Tableau sequences build in alternating colors, downward — but they wrap around. An Ace can be placed on a 2 (wrapping below), and a King can be built below an Ace. This is what makes Canfield’s tableau dramatically different from Klondike.
Understanding the base-rank foundation
In most solitaire games, foundations always start on Aces. In Canfield, they start on whatever rank the first foundation card happens to be. This single rule change has enormous strategic consequences:
Because all four foundations must start on the same rank, three of the four starter cards are still in the stock or reserve when the game begins. Locating those three cards early — and clearing the path to moving them to the foundation — is the core early-game task.
Similarly, the wraparound sequence means you need to think about the full cycle of ranks, not just a linear Ace-to-King path. A foundation starting on 7 wraps through King and Ace before reaching 6. Cards of ranks 8–K and A–6 each play a different role in the sequence depending on where the base sits.
Foundation starts on a 9. The 10s are your immediate foundation targets after the 9s are placed. But Jacks, Queens, Kings, Aces, 2s, 3s, 4s, 5s, 6s, 7s, and 8s all need to follow in order. Cards of rank 8 are the last cards you need — they go to foundation only after the full wraparound completes.
This means 8s are not urgent at all at the start of the game. Building alternating-color tableau sequences that use 8s as high cards is fine — they will not be needed on the foundations for a long time.
The reserve: your most important constraint
The reserve is a pile of 13 face-up cards, and only the top card is accessible. It functions as a constant pressure on your tableau: whatever the top reserve card is, you need to find it a home in the tableau or foundation soon, or it blocks all 12 cards below it.
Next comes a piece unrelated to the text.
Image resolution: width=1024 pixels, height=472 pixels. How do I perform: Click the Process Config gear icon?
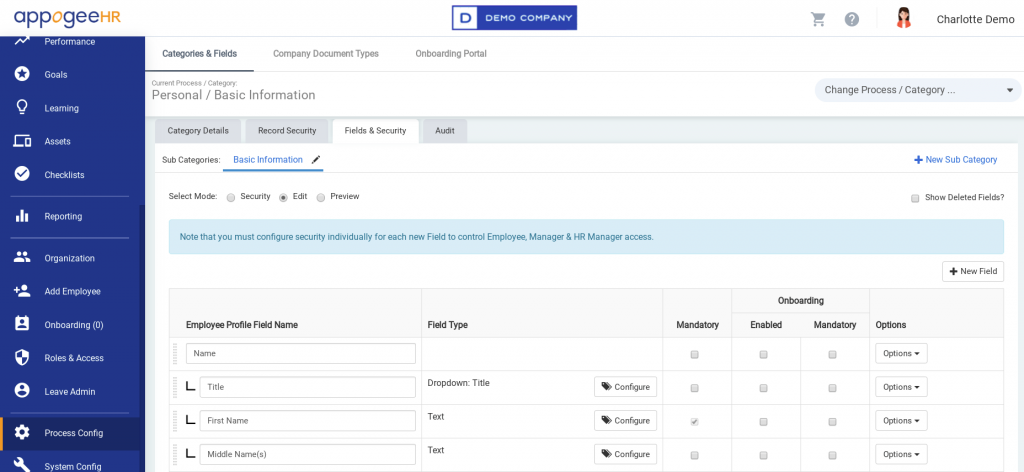coord(22,433)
The strategic implication is that you should think about the reserve card not as a bonus option, but as a constraint. What move sequence would integrate the current reserve top into the tableau? What tableau space would it need? Can you create that space before cycling through enough waste cards to bury that reserve card deeper? (It cannot be buried — but the cards below it become accessible only after the top card is played.)
Every time the reserve top changes (because you played the top card), reassess your plan. The new reserve top may change which column you want to develop and what tableau sequences you need to preserve.
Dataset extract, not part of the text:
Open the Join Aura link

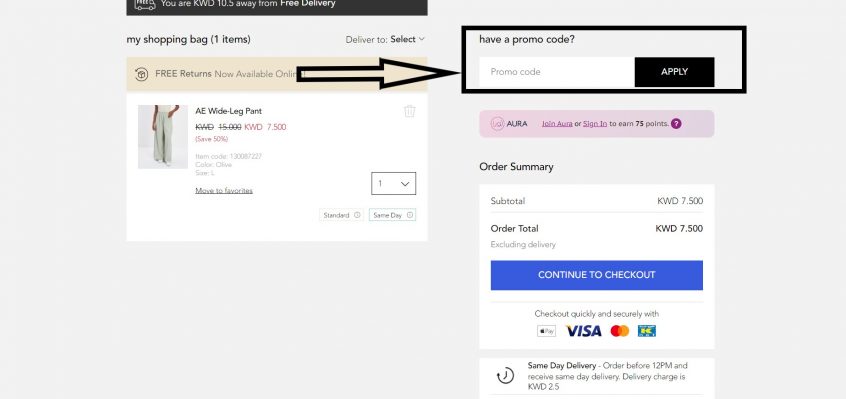click(557, 123)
Waste cycling and stock management
Canfield allows the waste pile to be recycled a limited number of times (typically three full passes through the stock in the draw-three version). This sounds generous, but the draw-three rule means many cards are skipped or unavailable on any given pass.
The practical strategy for waste management:
- Do not race through the stock. Before drawing, use every available foundation and tableau move. Cycling quickly through the stock without using your plays wastes a pass.
- Track the waste cards you need. If a specific rank is needed for a foundation slot and you have seen it pass in the waste this pass, note that it will be accessible on the next recycle. Plan the current pass around creating the tableau space to receive it.
- Avoid creating tableau positions you cannot fix within this pass.A tableau blocker that you cannot resolve in the current cycle will compound on the next cycle.
Common mistakes
- Treating the reserve as optional. Players who focus entirely on stock-and-waste play and ignore the reserve until stuck find that a 12-card reserve backlog is essentially unrecoverable.
- Building wraparound sequences carelessly. A sequence that wraps from Ace down to King can look fine until the King needs to go to the foundation before the wraparound completes — and then the entire sequence is frozen.
- Moving to foundations too eagerly on the wrong base rank.Because the foundation wraps, some ranks are urgently needed (those just above the current foundation top) and others are far from needed (those just below the base rank). Confusing these two groups leads to moves that look like progress but are not.